DC - An Interactive Desk Calculator

Robert Morris

Lorinda Cherry

ABSTRACT

DC is an interactive desk calculator program implemented on the UNIXtime-sharing system to do arbitrary-precision integer arithmetic. It has provision for manipulating scaled fixed-point numbers and for input and output in bases other than decimal.

The size of numbers that can be manipulated is limited only by available core storage. On typical implementations of UNIXthe size of numbers that can be handled varies from several hundred digits on the smallest systems to several thousand on the largest.

DC is an arbitrary precision arithmetic package implemented on the UNIXtime-sharing system in the form of an interactive desk calculator. It works like a stacking calculator using reverse Polish notation. Ordinarily DC operates on decimal integers, but one may specify an input base, output base, and a number of fractional digits to be maintained.

A language called BC [1] has been developed which accepts programs written in the familiar style of higher-level programming languages and compiles output which is interpreted by DC. Some of the commands described below were designed for the compiler interface and are not easy for a human user to manipulate.

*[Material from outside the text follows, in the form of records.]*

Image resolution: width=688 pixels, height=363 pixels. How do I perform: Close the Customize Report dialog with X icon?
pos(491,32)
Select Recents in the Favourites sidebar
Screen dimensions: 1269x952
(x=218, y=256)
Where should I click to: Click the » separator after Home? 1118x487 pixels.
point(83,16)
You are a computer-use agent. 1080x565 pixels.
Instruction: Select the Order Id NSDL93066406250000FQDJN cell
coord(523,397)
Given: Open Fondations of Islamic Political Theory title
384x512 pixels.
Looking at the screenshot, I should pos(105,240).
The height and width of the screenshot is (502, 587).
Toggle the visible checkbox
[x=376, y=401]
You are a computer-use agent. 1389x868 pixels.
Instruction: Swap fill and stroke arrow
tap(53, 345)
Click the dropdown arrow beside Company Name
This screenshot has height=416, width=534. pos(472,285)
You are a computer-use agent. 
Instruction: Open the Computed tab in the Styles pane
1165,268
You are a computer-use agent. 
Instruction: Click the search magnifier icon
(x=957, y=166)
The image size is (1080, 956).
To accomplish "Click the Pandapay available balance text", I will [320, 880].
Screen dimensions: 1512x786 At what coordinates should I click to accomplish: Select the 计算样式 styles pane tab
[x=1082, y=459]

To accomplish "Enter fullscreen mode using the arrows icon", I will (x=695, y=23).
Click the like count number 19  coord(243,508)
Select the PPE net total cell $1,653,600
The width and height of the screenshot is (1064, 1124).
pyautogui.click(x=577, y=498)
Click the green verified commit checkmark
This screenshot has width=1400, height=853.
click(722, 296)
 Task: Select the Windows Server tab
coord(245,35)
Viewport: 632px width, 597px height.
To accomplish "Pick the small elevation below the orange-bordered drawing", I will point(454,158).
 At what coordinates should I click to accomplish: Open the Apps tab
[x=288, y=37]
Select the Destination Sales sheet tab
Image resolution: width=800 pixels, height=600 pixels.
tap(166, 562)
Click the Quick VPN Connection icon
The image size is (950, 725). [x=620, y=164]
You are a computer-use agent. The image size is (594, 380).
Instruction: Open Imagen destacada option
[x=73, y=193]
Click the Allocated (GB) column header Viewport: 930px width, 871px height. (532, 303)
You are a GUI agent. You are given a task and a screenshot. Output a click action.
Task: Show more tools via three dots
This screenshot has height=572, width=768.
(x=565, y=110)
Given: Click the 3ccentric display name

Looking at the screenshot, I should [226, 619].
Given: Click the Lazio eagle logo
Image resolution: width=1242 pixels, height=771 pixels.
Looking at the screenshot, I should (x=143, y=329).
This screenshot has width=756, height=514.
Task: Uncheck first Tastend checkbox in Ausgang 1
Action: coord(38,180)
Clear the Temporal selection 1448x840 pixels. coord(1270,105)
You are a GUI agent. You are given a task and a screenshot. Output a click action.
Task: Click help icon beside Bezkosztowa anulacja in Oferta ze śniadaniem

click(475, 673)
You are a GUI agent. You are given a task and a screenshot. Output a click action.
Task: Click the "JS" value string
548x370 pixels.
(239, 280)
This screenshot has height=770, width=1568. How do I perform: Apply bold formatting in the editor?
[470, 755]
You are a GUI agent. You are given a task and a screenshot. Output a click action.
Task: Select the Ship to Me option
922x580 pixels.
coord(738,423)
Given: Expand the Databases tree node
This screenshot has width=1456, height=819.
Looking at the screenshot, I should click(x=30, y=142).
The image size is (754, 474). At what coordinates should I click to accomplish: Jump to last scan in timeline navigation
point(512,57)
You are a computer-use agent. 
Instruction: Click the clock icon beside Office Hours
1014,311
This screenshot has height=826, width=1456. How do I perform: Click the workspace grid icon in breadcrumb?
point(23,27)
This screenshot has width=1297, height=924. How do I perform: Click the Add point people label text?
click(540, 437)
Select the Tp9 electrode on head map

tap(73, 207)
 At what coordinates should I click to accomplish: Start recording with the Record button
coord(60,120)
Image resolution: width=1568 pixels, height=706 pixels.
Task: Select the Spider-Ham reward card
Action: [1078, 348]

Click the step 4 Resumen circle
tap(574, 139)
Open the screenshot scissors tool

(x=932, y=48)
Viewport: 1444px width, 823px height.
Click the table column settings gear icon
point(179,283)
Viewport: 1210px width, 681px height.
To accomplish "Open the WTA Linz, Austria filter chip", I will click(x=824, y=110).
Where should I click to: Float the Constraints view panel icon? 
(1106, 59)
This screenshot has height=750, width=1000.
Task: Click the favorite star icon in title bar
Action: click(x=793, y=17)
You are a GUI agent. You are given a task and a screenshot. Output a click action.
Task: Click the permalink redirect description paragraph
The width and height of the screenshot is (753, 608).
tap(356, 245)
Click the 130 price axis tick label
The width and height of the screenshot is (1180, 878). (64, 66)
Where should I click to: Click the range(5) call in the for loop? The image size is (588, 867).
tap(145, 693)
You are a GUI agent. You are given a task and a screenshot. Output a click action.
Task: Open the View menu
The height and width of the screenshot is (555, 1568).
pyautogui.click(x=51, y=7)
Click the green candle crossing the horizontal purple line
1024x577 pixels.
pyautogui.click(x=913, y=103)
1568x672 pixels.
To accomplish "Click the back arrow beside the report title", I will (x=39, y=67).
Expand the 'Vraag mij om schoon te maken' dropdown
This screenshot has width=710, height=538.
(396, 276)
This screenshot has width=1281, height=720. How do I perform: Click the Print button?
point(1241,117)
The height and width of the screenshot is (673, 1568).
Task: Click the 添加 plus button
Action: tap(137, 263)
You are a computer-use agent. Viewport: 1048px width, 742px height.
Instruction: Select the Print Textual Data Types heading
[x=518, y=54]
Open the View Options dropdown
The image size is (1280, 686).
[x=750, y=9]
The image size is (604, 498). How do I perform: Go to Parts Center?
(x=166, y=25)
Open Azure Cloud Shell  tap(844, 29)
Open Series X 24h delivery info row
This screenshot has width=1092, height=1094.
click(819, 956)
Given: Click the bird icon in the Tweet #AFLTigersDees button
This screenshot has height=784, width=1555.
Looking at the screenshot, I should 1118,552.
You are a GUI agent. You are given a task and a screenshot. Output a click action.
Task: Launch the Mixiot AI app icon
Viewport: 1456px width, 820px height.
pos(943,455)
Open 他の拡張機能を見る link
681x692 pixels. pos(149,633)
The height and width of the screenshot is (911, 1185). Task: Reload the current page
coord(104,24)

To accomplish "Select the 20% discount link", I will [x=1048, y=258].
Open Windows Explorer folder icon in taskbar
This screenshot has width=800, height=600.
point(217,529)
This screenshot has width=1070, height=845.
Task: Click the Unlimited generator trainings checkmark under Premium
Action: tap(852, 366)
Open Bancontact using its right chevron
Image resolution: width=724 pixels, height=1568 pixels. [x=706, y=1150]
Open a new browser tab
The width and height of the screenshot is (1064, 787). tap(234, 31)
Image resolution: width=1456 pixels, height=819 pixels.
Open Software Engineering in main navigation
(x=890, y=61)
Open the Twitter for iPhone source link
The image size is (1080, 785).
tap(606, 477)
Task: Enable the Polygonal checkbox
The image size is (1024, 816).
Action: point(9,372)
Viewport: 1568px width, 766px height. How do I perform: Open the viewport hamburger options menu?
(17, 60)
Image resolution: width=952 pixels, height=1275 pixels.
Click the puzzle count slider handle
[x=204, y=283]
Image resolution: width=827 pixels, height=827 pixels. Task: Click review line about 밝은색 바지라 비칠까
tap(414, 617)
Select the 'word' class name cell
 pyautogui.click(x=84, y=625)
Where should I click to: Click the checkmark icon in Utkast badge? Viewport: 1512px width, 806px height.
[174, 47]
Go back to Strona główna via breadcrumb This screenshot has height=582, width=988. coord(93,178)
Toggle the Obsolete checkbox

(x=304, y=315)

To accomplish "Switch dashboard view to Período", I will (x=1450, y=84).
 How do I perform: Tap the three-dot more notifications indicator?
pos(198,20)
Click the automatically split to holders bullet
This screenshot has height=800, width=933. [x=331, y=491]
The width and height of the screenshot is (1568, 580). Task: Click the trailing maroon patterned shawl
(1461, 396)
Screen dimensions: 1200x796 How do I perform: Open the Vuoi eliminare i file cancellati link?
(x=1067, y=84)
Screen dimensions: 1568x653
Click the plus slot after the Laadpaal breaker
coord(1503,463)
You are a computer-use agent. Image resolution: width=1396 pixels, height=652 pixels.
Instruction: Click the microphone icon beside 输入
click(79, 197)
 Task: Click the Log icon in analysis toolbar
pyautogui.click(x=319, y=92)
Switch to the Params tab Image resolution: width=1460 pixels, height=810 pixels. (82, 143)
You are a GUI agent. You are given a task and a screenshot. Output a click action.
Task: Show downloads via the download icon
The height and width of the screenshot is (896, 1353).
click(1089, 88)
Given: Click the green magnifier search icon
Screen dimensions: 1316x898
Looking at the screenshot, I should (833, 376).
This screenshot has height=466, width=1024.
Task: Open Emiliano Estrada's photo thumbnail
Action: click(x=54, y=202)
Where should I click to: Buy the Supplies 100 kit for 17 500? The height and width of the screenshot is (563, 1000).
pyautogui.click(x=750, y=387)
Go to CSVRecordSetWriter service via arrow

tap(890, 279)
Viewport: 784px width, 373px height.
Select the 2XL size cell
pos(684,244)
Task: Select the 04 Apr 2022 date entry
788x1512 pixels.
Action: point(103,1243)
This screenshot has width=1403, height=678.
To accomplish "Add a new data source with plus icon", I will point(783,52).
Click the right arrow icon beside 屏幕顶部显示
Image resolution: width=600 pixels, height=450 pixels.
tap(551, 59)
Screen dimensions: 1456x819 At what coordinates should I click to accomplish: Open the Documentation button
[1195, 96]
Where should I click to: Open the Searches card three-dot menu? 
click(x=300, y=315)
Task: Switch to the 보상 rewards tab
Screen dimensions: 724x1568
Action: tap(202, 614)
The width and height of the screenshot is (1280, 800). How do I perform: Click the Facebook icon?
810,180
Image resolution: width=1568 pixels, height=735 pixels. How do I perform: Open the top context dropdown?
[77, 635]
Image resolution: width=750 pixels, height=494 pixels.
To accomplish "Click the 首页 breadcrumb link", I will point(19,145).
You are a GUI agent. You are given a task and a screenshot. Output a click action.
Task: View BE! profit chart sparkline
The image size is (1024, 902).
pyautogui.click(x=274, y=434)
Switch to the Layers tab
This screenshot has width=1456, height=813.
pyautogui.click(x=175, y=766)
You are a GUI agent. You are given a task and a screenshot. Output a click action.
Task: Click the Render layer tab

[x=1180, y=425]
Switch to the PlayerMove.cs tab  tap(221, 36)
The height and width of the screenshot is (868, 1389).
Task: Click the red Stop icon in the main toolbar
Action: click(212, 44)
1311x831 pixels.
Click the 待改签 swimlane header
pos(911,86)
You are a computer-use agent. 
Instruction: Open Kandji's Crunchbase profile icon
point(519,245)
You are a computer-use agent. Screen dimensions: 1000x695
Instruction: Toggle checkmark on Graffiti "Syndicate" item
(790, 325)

Numbers that are typed into DC are put on a push-down stack. DC commands work by taking the top number or two off the stack, performing the desired operation, and pushing the result on the stack. If an argument is given, input is taken from that file until its end, then from the standard input.

SYNOPTIC DESCRIPTION

Here we describe the DC commands that are intended for use by people. The additional commands that are intended to be invoked by compiled output are described in the detailed description.

Any number of commands are permitted on a line. Blanks and new-line characters are ignored except within numbers and in places where a register name is expected.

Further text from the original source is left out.